═════ Supplied passage
Analysis Framework
Doc map: alphaswarm_docs/index.md · Lab guide: alphaswarm_docs/analysis-lab.md · Flow reference: alphaswarm_docs/analysis-flows.md.
The analysis layer is AlphaSwarm's hash-locked, runtime-driven umbrella for every "explore a dataset" workflow — distribution audits, time-series diagnostics, derivatives pricing, portfolio optimisation, regression diagnostics, outlier / imputation work, and Alphalens-style factor evaluation. It is the statistical / quantitative-analysis counterpart of the agentic-interpretation layer in alphaswarm_docs/analysis-agents.md. The two namespaces are deliberately distinct.
Why a new umbrella
Most primitives existed already (alphaswarm.ml.flows, alphaswarm.data.factors,
alphaswarm.data.realised_volatility, alphaswarm.data.microstructure,
alphaswarm.options.normal_model, alphaswarm.data.profiling.profiler) but had no
single contract for:
- registering a flow with a JSON-schema-driven param model;
- composing multiple flows into a reproducible pipeline;
- snapshotting the spec into an immutable, hash-locked version row;
- writing every step's gold-tier output to Iceberg
(
alphaswarm_gold_analysis_<namespace>) under medallion validation; - emitting the same progress payload shape Celery + WebSocket consumers already understand.
The umbrella plugs every primitive into one canvas + one ledger.
Layout
alphaswarm/analysis/
base.py — FlowParams / FlowResult / FlowDescriptor / FlowContext
spec.py — AnalysisSpec / AnalysisStep / FlowRef / DatasetRef
registry.py — @register_analysis_flow + persist_spec + add_spec
runtime.py — AnalysisRuntime (sole sanctioned executor)
══════════
■ Study questions
1. In the AlphaSwarm analysis framework page, which class is described as the sole sanctioned executor?
2. Pick up the AlphaSwarm analysis framework page after its last line and carry on writing it.
═════ Given entries
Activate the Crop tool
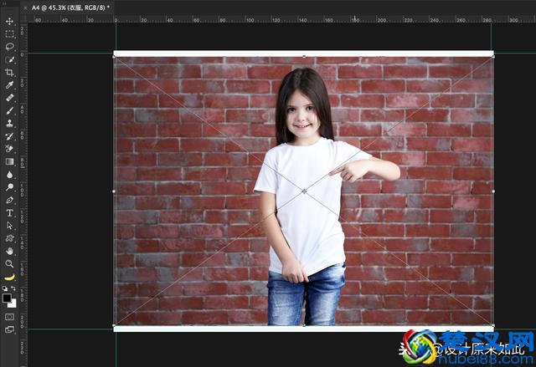 pyautogui.click(x=9, y=72)
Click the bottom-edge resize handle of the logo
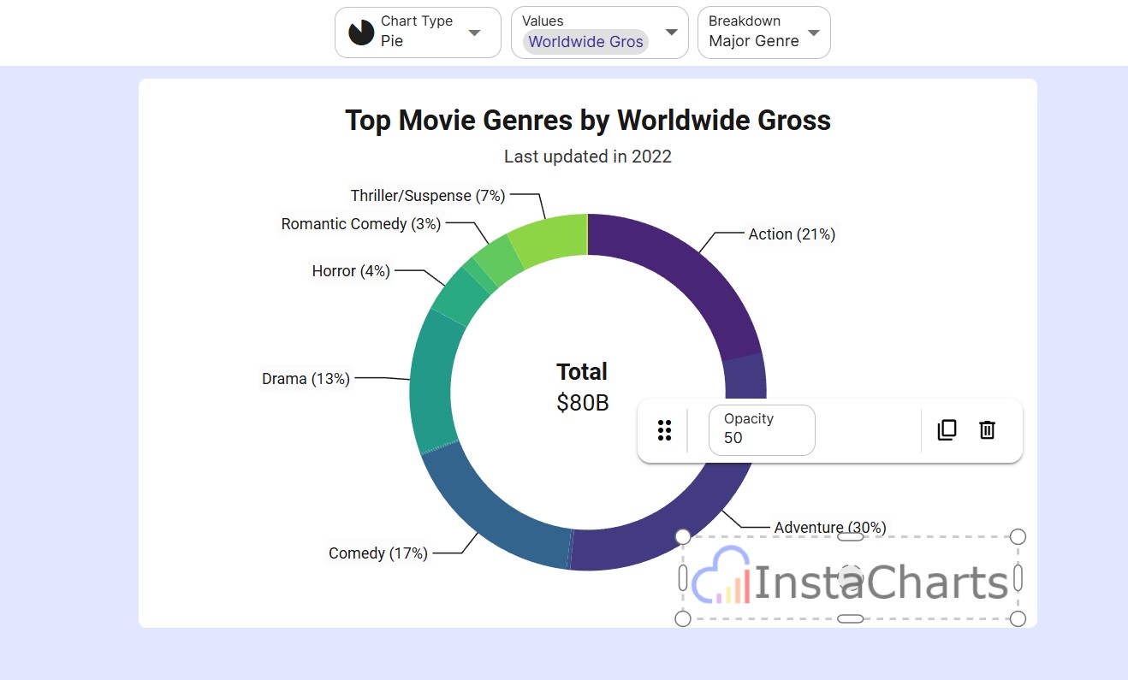 point(850,618)
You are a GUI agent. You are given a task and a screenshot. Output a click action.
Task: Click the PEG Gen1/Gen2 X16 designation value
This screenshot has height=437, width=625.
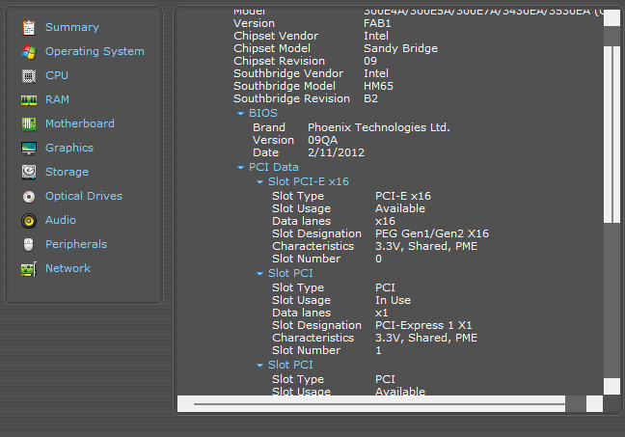point(431,233)
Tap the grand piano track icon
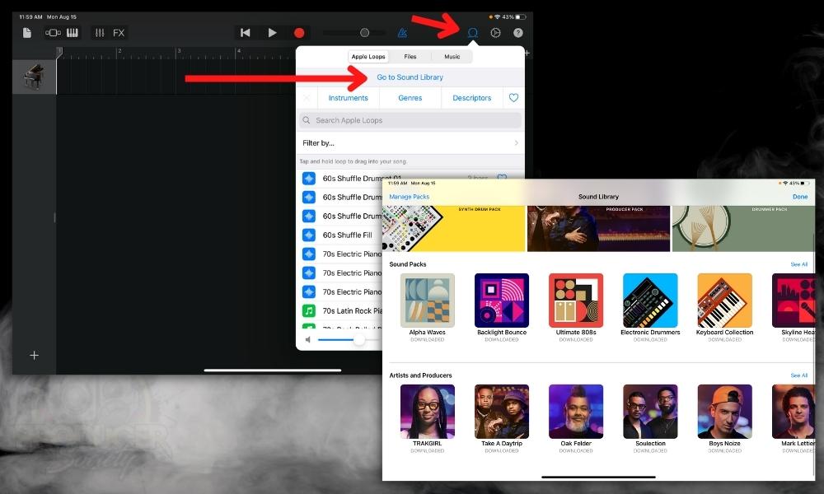The height and width of the screenshot is (494, 824). click(34, 75)
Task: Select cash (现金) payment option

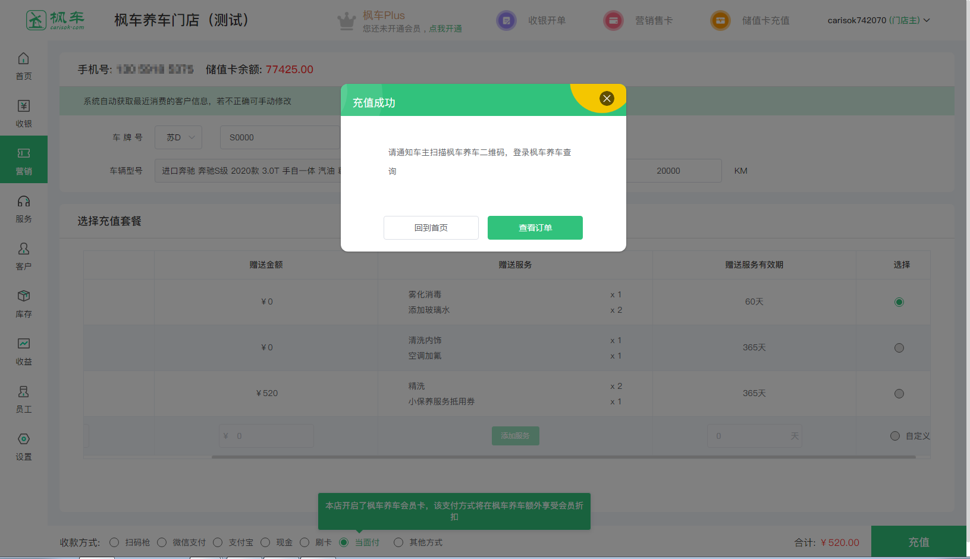Action: click(265, 542)
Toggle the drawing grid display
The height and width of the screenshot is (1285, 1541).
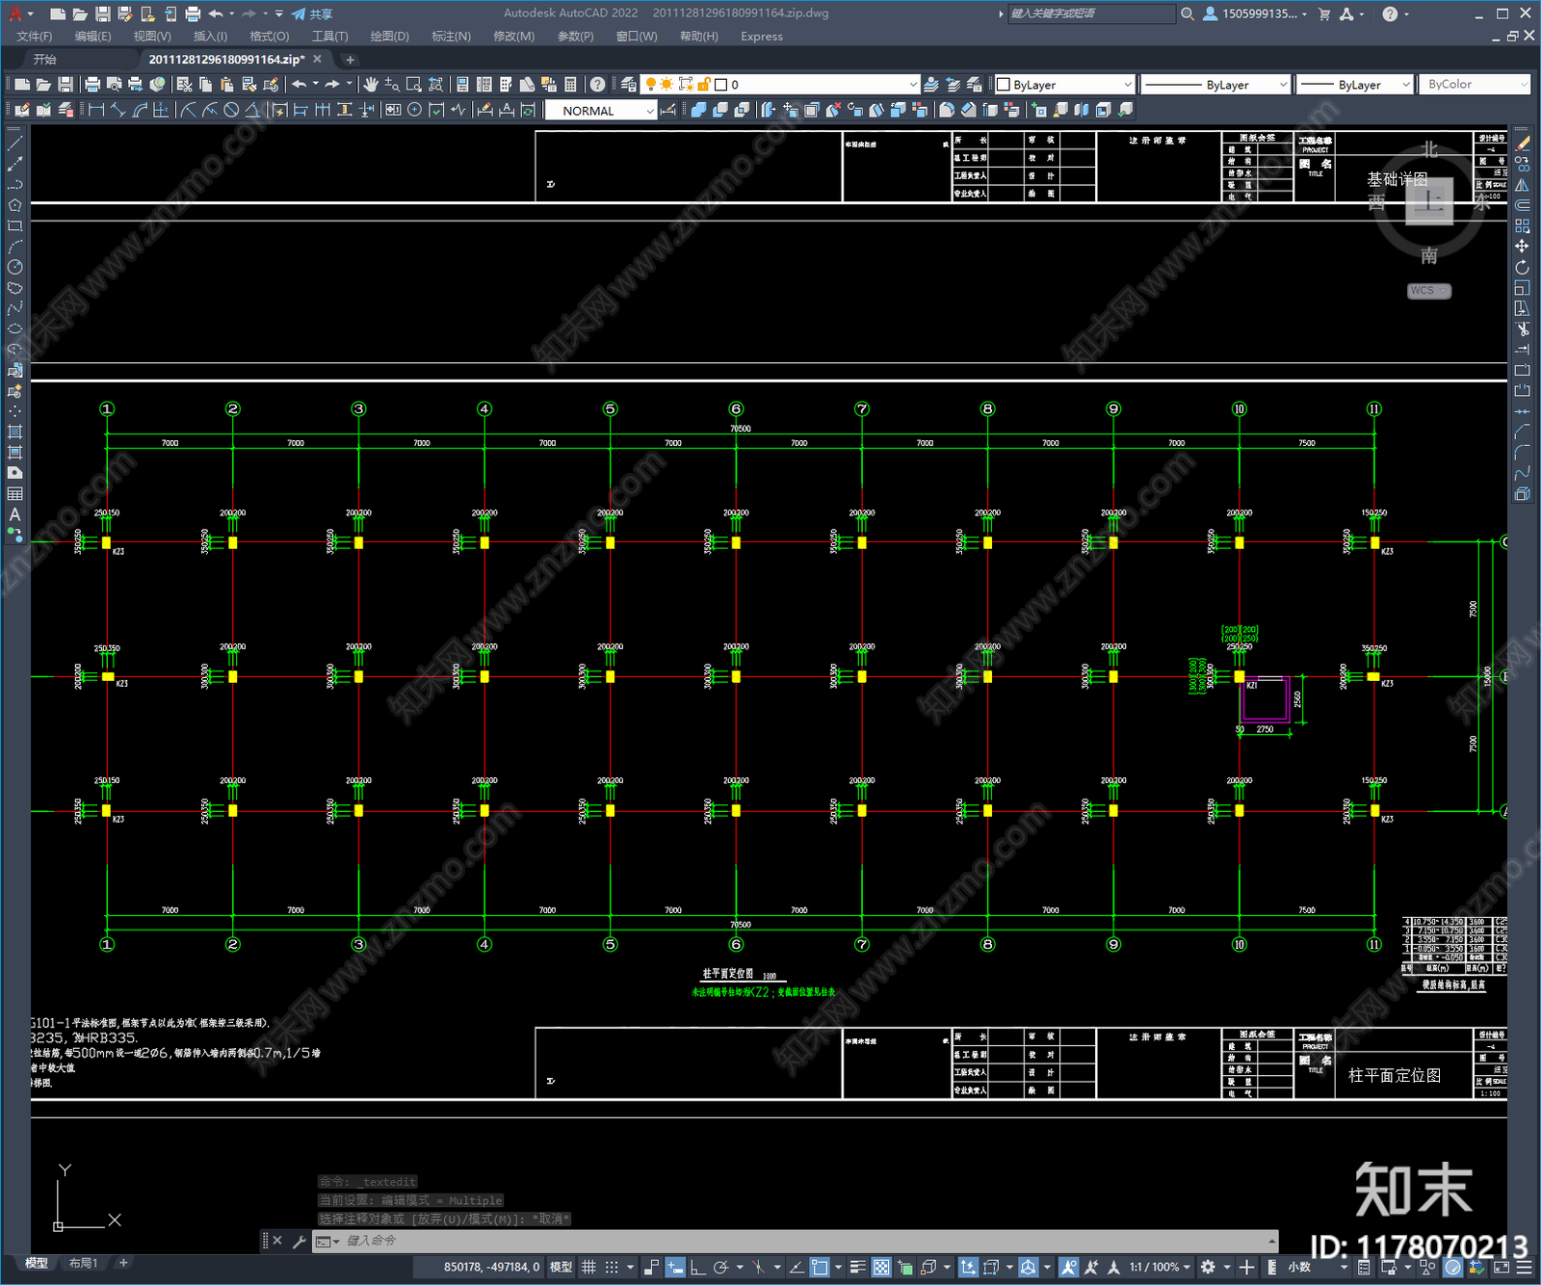pos(588,1267)
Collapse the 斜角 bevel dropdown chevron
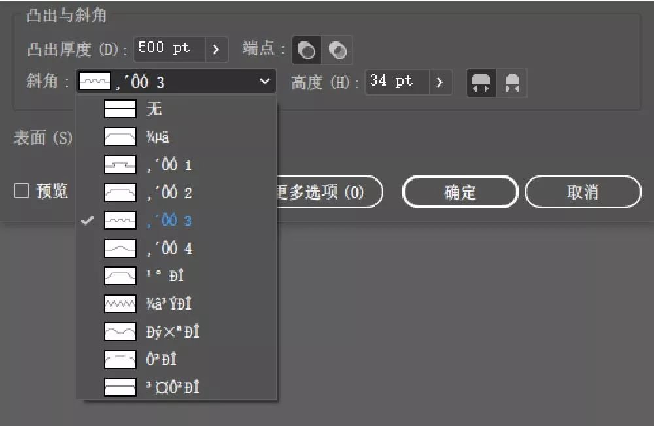This screenshot has height=426, width=654. [264, 82]
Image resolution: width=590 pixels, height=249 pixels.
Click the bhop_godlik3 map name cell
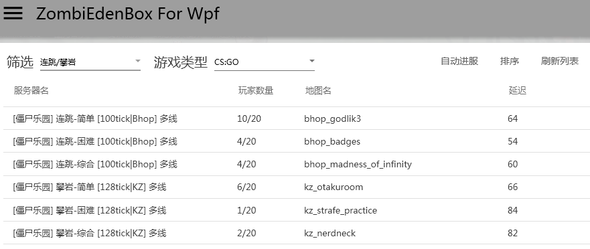332,119
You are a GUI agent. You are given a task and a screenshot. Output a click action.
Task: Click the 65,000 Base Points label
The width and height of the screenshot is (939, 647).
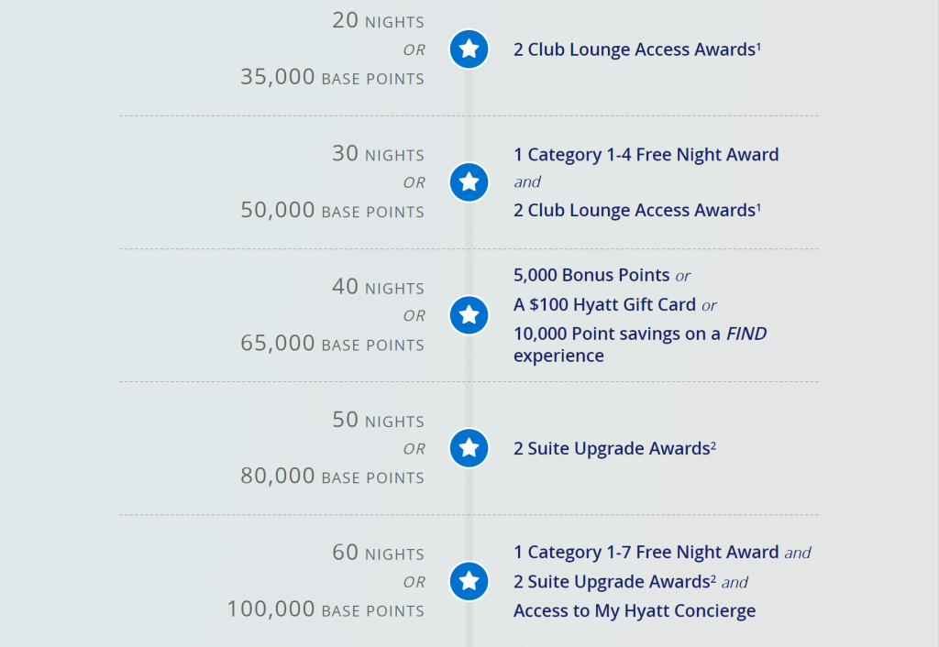coord(332,344)
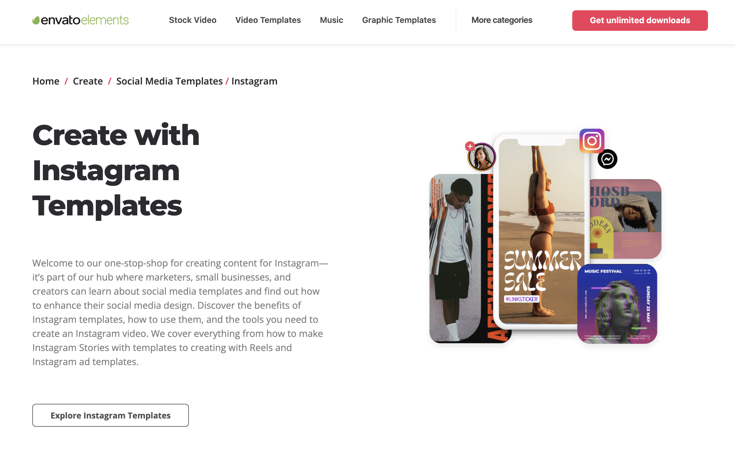
Task: Open Social Media Templates breadcrumb
Action: click(x=170, y=81)
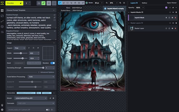Open the Queue tab in left sidebar
Image resolution: width=179 pixels, height=112 pixels.
[x=2, y=32]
══════════
■ Task responses
1. AnalysisRuntime, in runtime.py.

2.
pricing.py — closed-form + MC math primitives (BSM, Greeks, GBM, SABR)
flows/
profiling.py / distribution.py / outlier.py / imputation.py /
regression.py / time_series.py / derivatives.py / portfolio.py /
factors.py / microstructure.py
AnalysisSpec contract
Every spec is a Pydantic model that hashes its canonical JSON form
(SHA-256, sorted keys, no whitespace). Two specs with identical fields
collapse to one analysis_spec_versions row; any edit creates a new
version automatically.
name: spy-distribution-audit
slug: spy-distribution-audit
kind: research
description: Distribution + GARCH + outlier audit for SPY daily bars.
dataset:
iceberg_identifier: alphaswarm_silver_alpha_vantage.equities_daily
filters:
vt_symbol: SPY.NYSE
limit: 5000
steps:
- alias: profile
flow_ref:
flow: profiling.describe
params: {}
- alias: returns_dist
flow_ref:
flow: distribution.descriptive_stats
params: { column: log_return }
- alias: shapiro
flow_ref:
flow: distribution.shapiro_wilk
params: { column: log_return }
- alias: garch
flow_ref:
flow: time_series.garch
params: { column: log_return, p: 1, q: 1, horizon: 10 }
medallion_layer: gold
business_metadata:
data_owner: research-team
semantic_definition: "SPY daily distribution + volatility audit"
domain: research.distribution_audit
sla_class: tier-3-eod
Hard rules
These hold across every analysis flow / spec / run. Any PR that violates one will be sent back.
- Every analysis run goes through
AnalysisRuntime. REST + Celery tasks (alphaswarm.tasks.analysis_flow_tasks) wrap it; flow code never writes to Iceberg / Postgres directly. analysis_spec_versionsrows are immutable. Re-snapshotting viaalphaswarm.analysis.registry.persist_speccreates a new version row when the SHA-256 hash changes — never update an existing row in place.- Every per-step Iceberg write uses
iceberg_catalog.append_arrowwithmedallion_layer="gold"and aBusinessMetadatablock. The default namespace isalphaswarm_gold_analysis_<flow.namespace>; flows can override viaoutput_namespace=onregister_analysis_flow. - Flows never call
litellm.completion/OllamaClientdirectly. v1 ships zero LLM-routed flows by design — interpretation is owned by the analysis-AGENTS stack (alphaswarm_docs/analysis-agents.md). - Optional dependencies are guarded. Flows that need
cvxpy,pyod,pywavelets,cupy, etc. raise a friendlyRuntimeErrorwith the install hint when the import fails. - No new diagram formats. Mermaid only.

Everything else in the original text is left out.